‘We are getting closer to our goal of a human head transplant,’ he said. ‘We can’t say it will happen tomorrow – but I am not ruling out next year.’
Dr Xiaoping Ren, regarded as China’s “Dr Frankenstein” is about to shock the world with a full body transplant on a live human being by swapping heads on two bodies. Earlier in the year, precisely in march, Dr Ren shocked the world when he successfully conducted a transplant of two living monkeys swapping their heads with each other. Unfortunately this monkeys only survived for about 20 hours. This remains the constant question asked, just how long would the humans survive if Dr Ren happens to be successful?
It would interest you to know that prior to the operation on the monkeys, Dr Ren had conducted several operations on 1,000 mice and none had survived for more than a day. Sometimes Dr Ren would graft the head of a black mouse with the head of a white mouse distinguishing each mouse from the other.

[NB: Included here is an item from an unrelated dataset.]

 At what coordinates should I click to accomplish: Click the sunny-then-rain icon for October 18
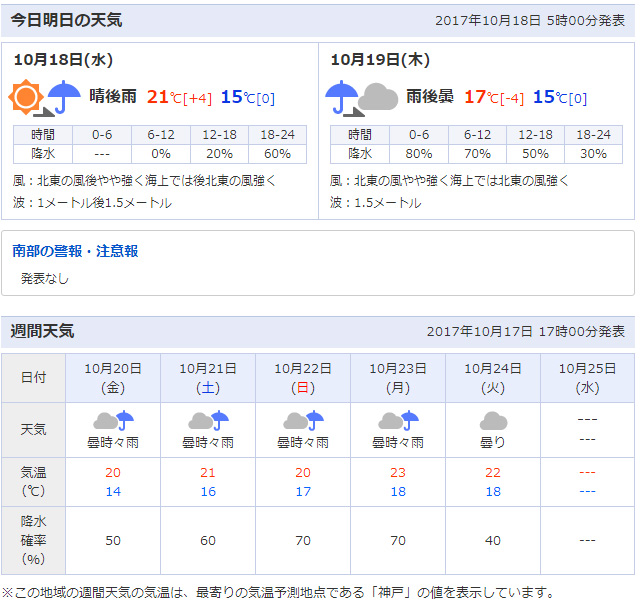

In 2015, the Chinese government invested £150 billion in scientific research as part of a drive in becoming a world leader in science, encouraging them to be innovative and deliberate in their work in what he labeled as the Chinese dream.
Some scientist have not failed to state their opinion on the life threatening encounter that Dr Ren is about to expose the world to. Former deputy minister of health in China, Dr Huang Jiefu stated that the plan was ethically ‘impossible’. He said: ‘How can you put one person’s head on another’s body?’
Cong Yali, a medical ethicist at Peking University, vehemently condemned Dr Ren for attracting negative attention to China. ‘I don’t want to see China’s scholars, transplant doctors and scientists deepening the impression that people have of us internationally, that when Chinese people do things they have no bottom line – that anything goes.’
Irrespective of the negative comments, enough to discourage Dr Ren, Dr Abraham Shaked, a professor of surgery at the University of Pennsylvania and also a director at the penn transplant institute have stated that the idea of transplanting two live heads of a human as ‘stupid rather than crazy. He further said that ‘Crazy means it may be done. Stupid should not be done.’
Regardless of the situation and response from his colleagues, Dr Ren who assisted in the first hand transplant in the US in 1999 is determined not to be discouraged as he opines that this would the future of the world and an opportunity to save human life i coming years.